= James R. Price =

American journalist (1862–1929)

James Rigby Price (1862–1929) was an American sports journalist and baseball executive.

Price was born in 1862 in Baltimore. He began his career in sports as a sportswriter and spent many years working for various New York City papers. Price is credited with coining the nickname Yankees for the city's American League baseball club during his time as sports editor of the New York Press, as he found it easier to fit in headlines than the team's existing nicknames, the Highlanders and Hilltoppers. He remained with the Press until 1916, when the paper merged with The Sun.

In 1909, Price was backed for the presidency of the Eastern League by three owners who were displeased with the incumbent Patrick T. Powers. Powers was reelected after the opposing owners were unable to get enough votes to defeat him. In 1913 he was appointed by Governor William Sulzer to succeed James Edward Sullivan on the New York State Athletic Commission. He resigned in 1915 and was succeeded by Frank Dwyer.

As part of Major League Baseball's settlement with the Federal League, MLB acquired Harrison Park in New Jersey from Harry Ford Sinclair and placed Price in charge of the property. On February 19, 1916, he and Fred Tenney purchased the Jersey City Skeeters of the International League and moved the club to Harrison Park, where they became the Newark Indians. Price served as the team's president while Tenney was the club's manager. The Indians folded after the 1917 season and were replaced by the Newark Bears.

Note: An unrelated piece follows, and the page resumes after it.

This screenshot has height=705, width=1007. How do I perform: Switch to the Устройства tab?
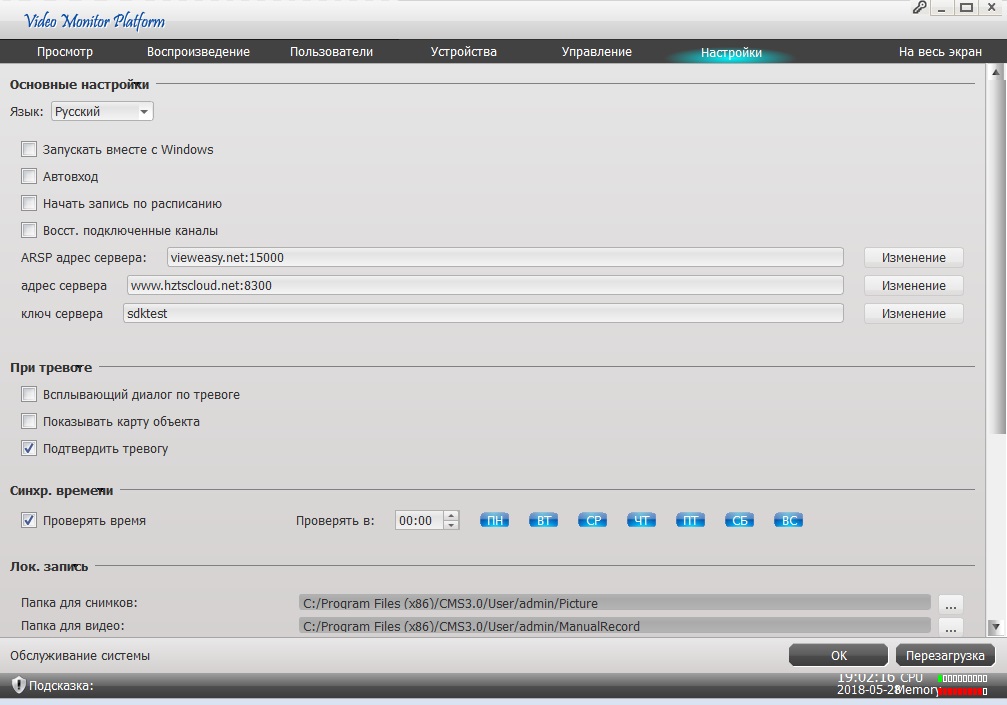tap(463, 52)
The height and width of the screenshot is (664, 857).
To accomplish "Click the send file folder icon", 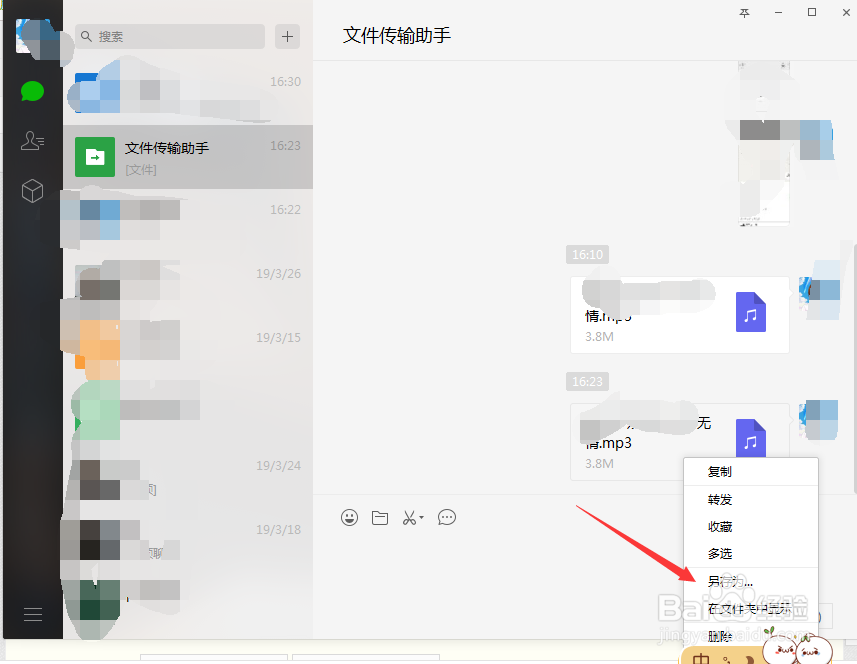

Price continued to manage Harrison Park until it was destroyed by fire in 1923. Price then served as the New York-based press agent for American League president Ban Johnson.

In 1924, Price joined the Boston Red Sox as the team's secretary. In 1926, severe heart trouble prevented him from traveling with the club except for spring training. On January 29, 1929, he committed suicide at Fenway Park. He was found by traveling secretary Hiram Mason bleeding on the east ramp leading to the grandstands. He had used a razor to cut his throat. He was rushed to Boston City Hospital where he was pronounced dead. His ongoing health problems were reported to be the cause of his suicide. He was interred at Green Mount Cemetery in Baltimore.